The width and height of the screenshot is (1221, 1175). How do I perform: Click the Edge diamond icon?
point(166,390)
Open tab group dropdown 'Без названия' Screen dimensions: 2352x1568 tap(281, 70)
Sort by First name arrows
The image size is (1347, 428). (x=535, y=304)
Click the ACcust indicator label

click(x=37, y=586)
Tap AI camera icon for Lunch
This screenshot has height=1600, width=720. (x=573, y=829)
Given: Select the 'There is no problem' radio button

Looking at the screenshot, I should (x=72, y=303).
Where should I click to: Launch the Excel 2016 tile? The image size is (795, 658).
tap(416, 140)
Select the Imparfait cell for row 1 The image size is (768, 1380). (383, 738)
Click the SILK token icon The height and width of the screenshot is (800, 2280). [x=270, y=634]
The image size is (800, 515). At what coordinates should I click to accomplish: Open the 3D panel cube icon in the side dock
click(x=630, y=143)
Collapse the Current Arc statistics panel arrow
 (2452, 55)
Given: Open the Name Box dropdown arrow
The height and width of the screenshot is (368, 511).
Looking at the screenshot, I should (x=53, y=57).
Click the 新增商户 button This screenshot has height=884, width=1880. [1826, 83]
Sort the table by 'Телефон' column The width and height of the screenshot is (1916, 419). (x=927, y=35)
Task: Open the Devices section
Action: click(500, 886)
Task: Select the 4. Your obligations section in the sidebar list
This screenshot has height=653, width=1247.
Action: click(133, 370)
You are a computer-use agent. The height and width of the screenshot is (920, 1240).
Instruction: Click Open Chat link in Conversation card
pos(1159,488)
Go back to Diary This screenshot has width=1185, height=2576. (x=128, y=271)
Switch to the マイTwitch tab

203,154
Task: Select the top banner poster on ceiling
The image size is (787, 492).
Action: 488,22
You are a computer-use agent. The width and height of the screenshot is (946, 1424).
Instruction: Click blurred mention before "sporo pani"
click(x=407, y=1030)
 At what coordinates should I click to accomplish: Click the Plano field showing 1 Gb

***

Count the lines in the items above that contain the string "what", with uppercase and lowercase treated as different. Reply with the number alone.

2